Путь наверх у Моргана был прямой, как палаш, – из рабства на Барбадосе, куда его продали в юности, в шайку пирата Э. Мансфилда на Ямайке. Помогли кулаки, бесстрашие и эта самая жестокость. Награбив испанского добра и выиграв в карты у коллег, Генри вскладчину с друзьями купил корабль. Его выбрали капитаном, и не ошиблись – каждый поход к берегам Испанской Америки приносил много наживы. Поскольку половину награбленного пираты по закону отдавали губернатору острова Т. Модифорду, а тот переправлял «доход» (за вычетом на личные нужды) в Лондон, Морган числился на хорошем счету у властей всех уровней и вполне заслуженно получил в 1662 г. лицензию на разбой – каперское свидетельство, позволившее ему открыто грабить испанские суда. Немало посодействовал Генри в начале 1660-х гг. его двоюродный кузен, тогдашний адмирал флота флибустьеров Э. Морган.
После внезапной смерти Мансфилда в 1668 г. от отравления (говорят, не без участия Генри) Морган вступил в законные права главаря буканьеров. К тому времени возле адмирала сколотилась пиратская флотилия, с которой грех было не совершать набеги даже на укрепленные испанские (вражеские!) города. Морган был прагматик – грабеж на суше оставлял разбойникам всю добычу, т. к. не надо было делиться с королем.
В конце 1660-х гг. разбойники с благословения Модифорда разграбили несколько испанских городов – Пуэрто-дель-Принсипе на Кубе, Маракайбо в Венесуэле и т. д. Штурмуя один из фортов порта Пуэрто-Бельо (Панама), пираты «использовали живой щит из испанских монахов, стариков и женщин». Они особо не церемонились с испанцами и индейцами, выбивая из них деньги до последнего песо. У А. Эксквемелина в его книге «Пираты Америки» можно найти много описаний бесчинств пиратов над пленными.
Генри Морган. Гравюра XVIII в.
«Как обычно, их стали терзать, пытаясь узнать, куда скрылось население города (Маракайбо. – В.Л.). Одних просто истязали и били; другим устраивали пытки святого Андрея, загоняя горящие фитили между пальцами рук и ног; третьим завязывали веревку вокруг шеи так, что глаза у них вылезали на лоб и становились словно куриные яйца. Кто вообще не желал говорить, того забивали до смерти. Ни один из несчастных не избежал своей участи. Пытки продолжались три недели».
Мадрид потребовал от Лондона наказать разбойников, но Адмиралтейство, разобравшись в подвигах Моргана, заключило, что добыча каперов «является их законным призом».

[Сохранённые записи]

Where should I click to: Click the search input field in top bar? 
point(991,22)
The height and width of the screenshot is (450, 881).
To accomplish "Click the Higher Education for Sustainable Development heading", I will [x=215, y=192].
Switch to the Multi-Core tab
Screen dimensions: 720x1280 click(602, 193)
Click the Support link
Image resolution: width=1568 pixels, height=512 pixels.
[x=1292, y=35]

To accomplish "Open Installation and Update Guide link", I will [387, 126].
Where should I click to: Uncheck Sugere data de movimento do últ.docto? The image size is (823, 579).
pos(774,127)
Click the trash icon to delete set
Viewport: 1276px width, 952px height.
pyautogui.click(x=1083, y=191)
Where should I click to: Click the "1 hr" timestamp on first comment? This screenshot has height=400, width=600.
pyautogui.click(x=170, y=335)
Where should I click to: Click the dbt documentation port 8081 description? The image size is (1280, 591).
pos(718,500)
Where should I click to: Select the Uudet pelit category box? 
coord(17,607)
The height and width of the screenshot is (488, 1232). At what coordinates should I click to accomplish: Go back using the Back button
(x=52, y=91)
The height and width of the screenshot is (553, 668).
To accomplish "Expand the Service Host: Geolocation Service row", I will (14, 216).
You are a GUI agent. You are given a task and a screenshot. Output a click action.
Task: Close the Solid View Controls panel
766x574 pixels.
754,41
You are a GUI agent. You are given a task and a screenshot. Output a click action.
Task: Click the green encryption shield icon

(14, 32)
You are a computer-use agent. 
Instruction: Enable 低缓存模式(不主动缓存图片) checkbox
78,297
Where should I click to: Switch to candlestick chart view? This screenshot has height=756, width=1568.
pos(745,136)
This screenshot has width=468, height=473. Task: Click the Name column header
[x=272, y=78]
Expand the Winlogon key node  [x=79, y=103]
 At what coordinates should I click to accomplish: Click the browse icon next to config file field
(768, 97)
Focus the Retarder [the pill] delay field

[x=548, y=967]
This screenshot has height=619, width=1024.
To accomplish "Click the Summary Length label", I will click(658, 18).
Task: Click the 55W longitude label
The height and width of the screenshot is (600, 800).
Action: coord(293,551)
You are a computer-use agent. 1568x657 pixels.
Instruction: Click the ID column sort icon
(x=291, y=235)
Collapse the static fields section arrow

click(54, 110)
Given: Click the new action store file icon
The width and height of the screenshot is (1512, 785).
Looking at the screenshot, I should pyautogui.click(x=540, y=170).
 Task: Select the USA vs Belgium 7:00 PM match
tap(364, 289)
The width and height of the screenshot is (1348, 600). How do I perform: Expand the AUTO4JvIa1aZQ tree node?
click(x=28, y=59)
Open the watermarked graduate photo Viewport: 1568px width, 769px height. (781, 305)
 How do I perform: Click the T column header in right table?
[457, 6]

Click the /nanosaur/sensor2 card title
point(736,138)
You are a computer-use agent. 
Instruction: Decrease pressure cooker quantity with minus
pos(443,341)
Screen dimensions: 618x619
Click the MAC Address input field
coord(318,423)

#### Задание A
Перепишите без изменений часть текста о Генри Моргане от слов «Путь наверх у» до слов «флибустьеров Э. Морган.».
#### Задание B
Ответьте по тексту о Генри Моргане:
(i) В каком году Морган получил каперское свидетельство?
(ii) Кому пираты по закону отдавали половину награбленного?
(iii) Сколько продолжались пытки в Маракайбо?

#### Ответ A
Путь наверх у Моргана был прямой, как палаш, – из рабства на Барбадосе, куда его продали в юности, в шайку пирата Э. Мансфилда на Ямайке. Помогли кулаки, бесстрашие и эта самая жестокость. Награбив испанского добра и выиграв в карты у коллег, Генри вскладчину с друзьями купил корабль. Его выбрали капитаном, и не ошиблись – каждый поход к берегам Испанской Америки приносил много наживы. Поскольку половину награбленного пираты по закону отдавали губернатору острова Т. Модифорду, а тот переправлял «доход» (за вычетом на личные нужды) в Лондон, Морган числился на хорошем счету у властей всех уровней и вполне заслуженно получил в 1662 г. лицензию на разбой – каперское свидетельство, позволившее ему открыто грабить испанские суда. Немало посодействовал Генри в начале 1660-х гг. его двоюродный кузен, тогдашний адмирал флота флибустьеров Э. Морган.

#### Ответ B
(i) В 1662 г.
(ii) Губернатору острова Т. Модифорду.
(iii) Три недели.